Task brief -> Please repeat the listing below exactly, but do not include its pictures.

>>

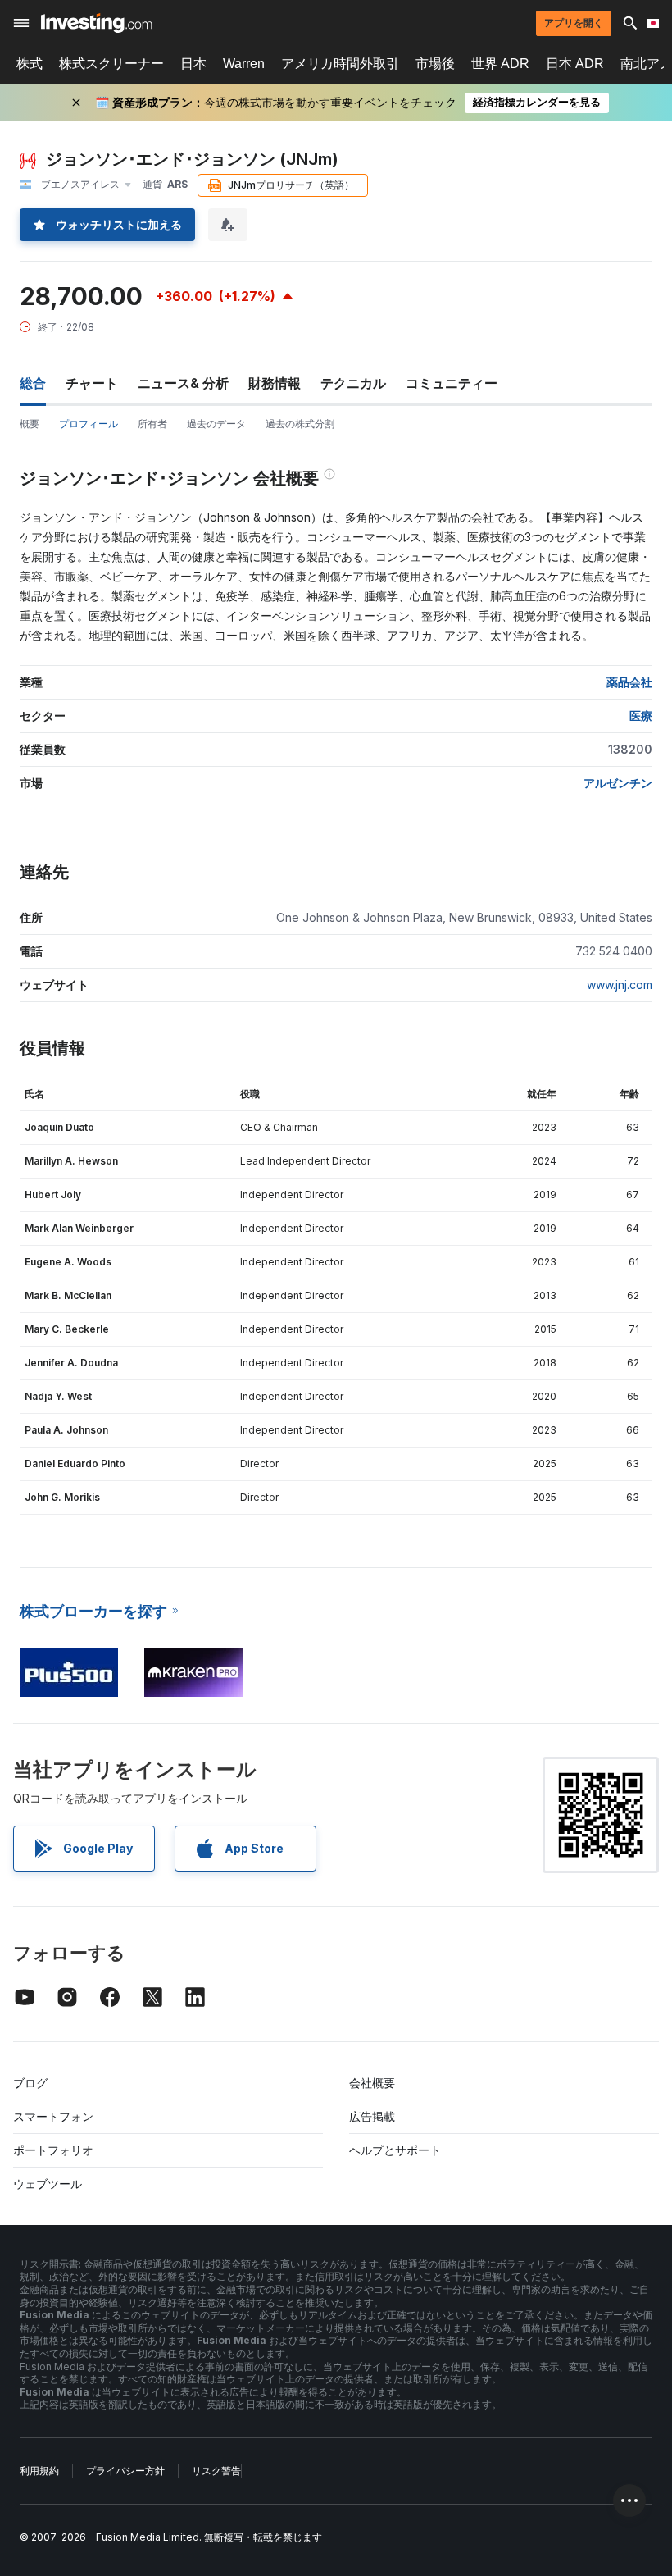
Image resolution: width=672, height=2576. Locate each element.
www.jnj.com (619, 985)
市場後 (435, 64)
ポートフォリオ (53, 2150)
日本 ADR (575, 64)
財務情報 (274, 383)
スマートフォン (53, 2116)
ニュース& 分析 (183, 383)
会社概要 (372, 2083)
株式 (29, 64)
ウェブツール (47, 2184)
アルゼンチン (617, 783)
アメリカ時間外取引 (340, 64)
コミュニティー (451, 383)
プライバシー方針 (125, 2470)
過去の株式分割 (300, 423)
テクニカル (353, 383)
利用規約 (39, 2470)
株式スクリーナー (111, 64)
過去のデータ (216, 423)
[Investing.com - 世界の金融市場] (96, 23)
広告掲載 (372, 2116)
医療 (640, 716)
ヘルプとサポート (395, 2150)
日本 (193, 64)
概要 (29, 423)
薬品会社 (629, 682)
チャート (92, 383)
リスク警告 (216, 2470)
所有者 (152, 423)
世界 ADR (500, 64)
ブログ (30, 2083)
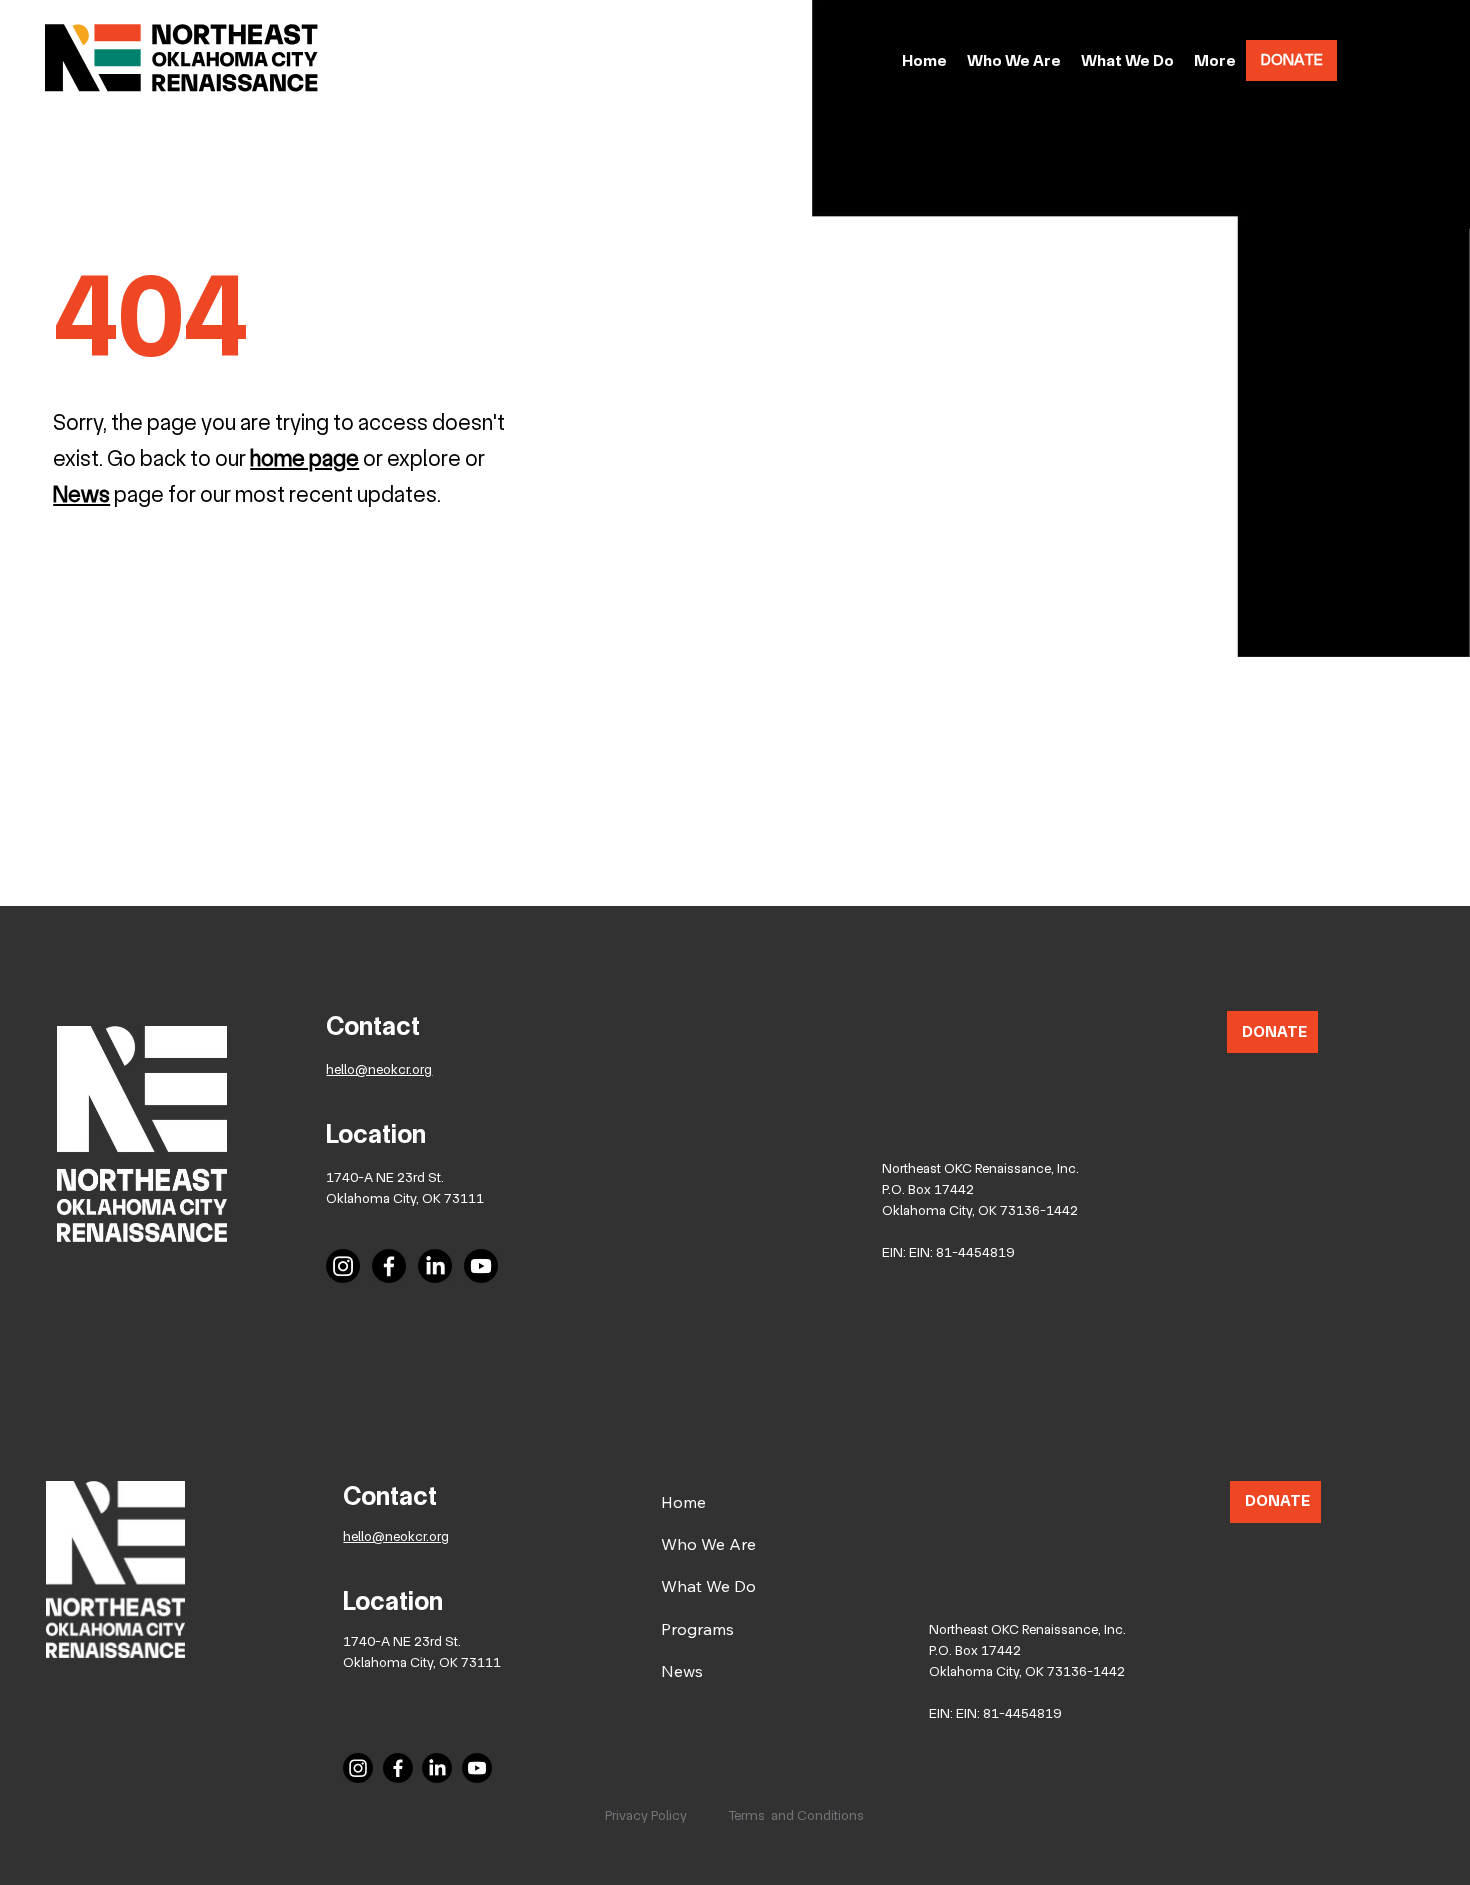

<<

Worked solution ->
Image resolution: width=672, height=2576. Locate each element.
www.jnj.com (619, 985)
市場後 (435, 64)
ポートフォリオ (53, 2150)
日本 ADR (575, 64)
財務情報 (274, 383)
スマートフォン (53, 2116)
ニュース& 分析 (183, 383)
会社概要 (372, 2083)
株式 (29, 64)
ウェブツール (47, 2184)
アルゼンチン (617, 783)
アメリカ時間外取引 (340, 64)
コミュニティー (451, 383)
プライバシー方針 (125, 2470)
過去の株式分割 (300, 423)
テクニカル (353, 383)
利用規約 (39, 2470)
株式スクリーナー (111, 64)
過去のデータ (216, 423)
[Investing.com - 世界の金融市場] (96, 23)
広告掲載 (372, 2116)
医療 (640, 716)
ヘルプとサポート (395, 2150)
日本 (193, 64)
概要 (29, 423)
薬品会社 (629, 682)
チャート (92, 383)
リスク警告 (216, 2470)
所有者 (152, 423)
世界 ADR (500, 64)
ブログ (30, 2083)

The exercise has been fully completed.